Era il pubblico delle grandi occasioni quello che venerdì sera ha affollato il Palacredito di Romagna nel ricordo di don Dario Ciani, in occasione dell'anniversario della Dichiarazione universale dei diritti dell'uomo. La figura di don Dario, anche dopo la morte, ancora una volta ha portato in città il maestro Riccardo Muti, che si è presentato ai circa 4.800 presenti nella veste di pianista, come accadde 20 anni fa, quando con lui sul palco salì Luciano Pavarotti. Tra il pubblico, venerdì sera, anche Nicoletta Mantovani.

A pesentare la serata il giornalista Massimo Bernardini, che ha introdotto il sindaco di Forlì, Davide Drei. "40 anni fa le cose che diceva don Dario Ciani sembravano fuori dal mondo: comunità, solidarietà sociale e lavoro, creare ricchezza interiore partendo dagli ultimi - ha detto il primo cittadino -. Lui ha fatto rinascere un borgo nelle mura e nelle persone. Era anticipatore anche dal punto di vista della musica, della cultura e delle emozioni". Poi il maestro: "Quando si fa musica bisogna cercare di farla il meglio possibile, sia che si tratti di una grande capitale, che di un piccolo centro come Sadurano - ha esordito Muti -, una realtà fantastica, una specie di luogo dello spirito. Io lì ho fatto molta musica,  don Ciani ci credeva moltissimo.  Dovrebbe essere così in tutta la nostra penisola. Luciano Pavarotti 20 anni fa accettó subito di venire e non volle una lira, si pagò persino  il biglietto.  Era emozionato perché sentiva l'importanza del compito. Stasera gli artisti che sono qui hanno lo stesso spirito". E si ritorna davvero all'atmosfera di quel 1995 fa con una sopresa: il video del concerto al Palafiera.
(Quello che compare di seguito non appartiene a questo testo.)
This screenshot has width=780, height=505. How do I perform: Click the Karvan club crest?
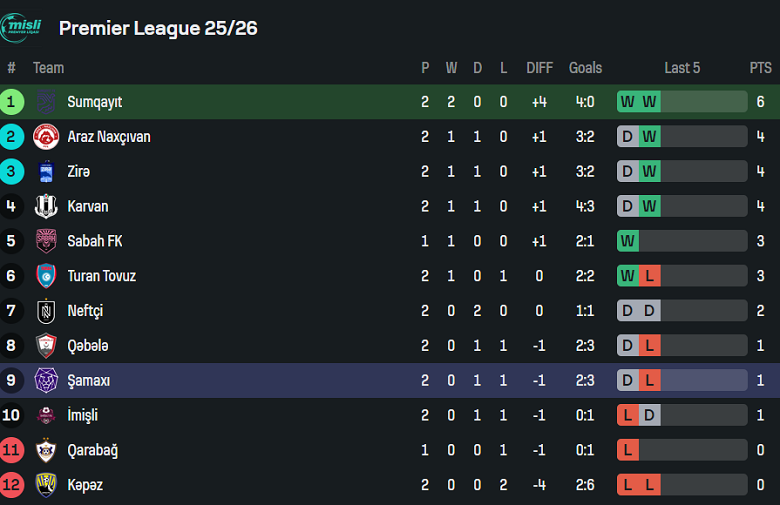point(46,207)
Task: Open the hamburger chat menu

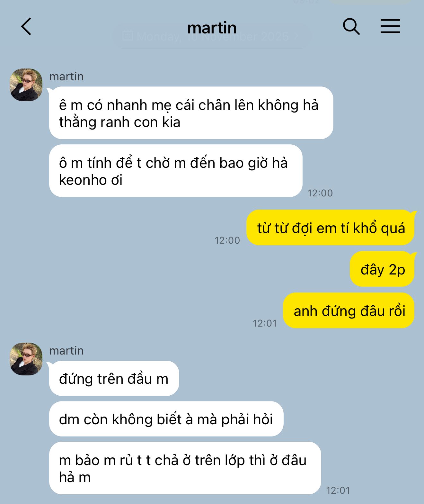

Poi il maestro si siede al piano e le musiche di Puccini incantano il pubblico, grazie alle voci dei soprani Anna Netrebko e Eleonora Buratto e del tenore Yusif Eyvazov. I cantanti si sono alternati nelle arie più famose tratte dalle opere del compositore, da Tosca a Madama Butterfly, da La Bohème a Manon Lescaut e Turandot. Il pubblico entusista non ha lesinato sugli applausi: attessissima 'Nessun dorma' nella quale il tenore non ha deluso le aspettative.

Il ricavato della serata organizzata da Ravenna Festival insieme a Comune di Forlì e Centro per la pace Annalena Tonelli, in collaborazione con la Fondazione Cassa dei Risparmi di Forlì, sarà destinato, al netto delle spese di allestimento, a finanziare progetti ispirati a don Dario Ciani.